Su corazón dio un vuelco de esperanza. Se abrió paso hacia la compuerta caída, evitando los charcos más profundos. La luz de su móvil bailó sobre la portezuela. Estaba alta, pero si trepaba por la tubería más baja… Estiró la mano. En ese momento, un sonido la paralizó. No era un susurro. No era un crujido. Era un resuello profundo, húmedo, como de un perro enorme con problemas para respirar. Venía del túnel oscuro que descendía más allá de la compuerta derruida. Y algo se movió allí, en la oscuridad absoluta más allá del alcance de su luz. Algo masivo, que desplazó el agua estancada con un chapuzo lento y pesado. El terror que emanaba de esa oscuridad era tangible, una presión física que le oprimió el pecho. Era la fuente del miedo de los seres de los harapos.
Los seres detrás de ella emitieron un sonido agudo, un chasquido de pánico. Se retiraron como fantasmas, sus ojos brillantes desapareciendo rápidamente en los túneles laterales, abandonándola frente a la nueva amenaza.
Elena se quedó petrificada, suspendida entre la portezuela que prometía escape y el abismo negro que emanaba un hambre antigua. El resuello sonó de nuevo, más cerca. El agua chapoteó. Una sombra, más densa que la oscuridad circundante, comenzó a tomar forma en el borde de su pequeño círculo de luz. Y entonces, en el bolsillo de su sudadera – que recordó con un dolor agudo que había dejado en la taquilla del vestuario, en ese otro mundo perdido – un sonido milagroso y a la vez cruel comenzó a vibrar en su mente: el tono de llamada de Virginia. Era el eco de una vida que ya no le pertenecía.

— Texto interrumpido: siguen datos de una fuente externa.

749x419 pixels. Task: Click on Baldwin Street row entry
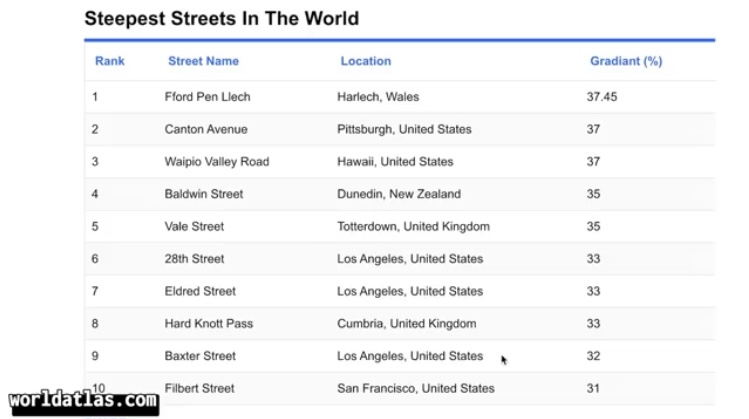(x=204, y=194)
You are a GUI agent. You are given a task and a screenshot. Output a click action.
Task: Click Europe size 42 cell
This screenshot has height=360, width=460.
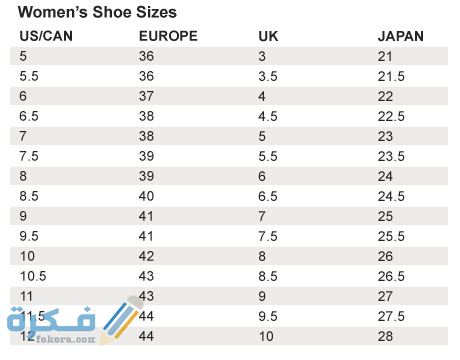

Virginia apoyó el teléfono contra su oreja, impaciente. «Venga, Elena, contesta…» Miraba hacia la puerta principal de la piscina, ya cerrada con candado por el conserje gruñón. «Se habrá quedado dormida en los vestuarios otra vez, la muy…» El tono de llamada siguió sonando. Finalmente, colgó y envió un mensaje rápido: «¿Dónde estás? ¡Cerrado todo! ¡Te espero en la parada, date prisa!». Suspiró, ajustándose la mochila. No entendía por qué Elena no contestaba, pero tampoco le dio mayor importancia. Elena siempre era la última. Miró el cielo anaranjado del atardecer, completamente ajena al mundo de fango, ojos brillantes y terror ancestral que se había tragado a su amiga a solo unos metros, bajo sus pies. El verdadero terror, pensó vagamente mientras caminaba hacia la parada, sería si perdían el último autobús.
Bajo tierra, en la caverna de tuberías, la sombra masiva avanzó un paso más. El resuello era ahora un rugido sordo en la garganta de la oscuridad. La luz del teléfono de Elena parpadeó una última vez, y se apagó.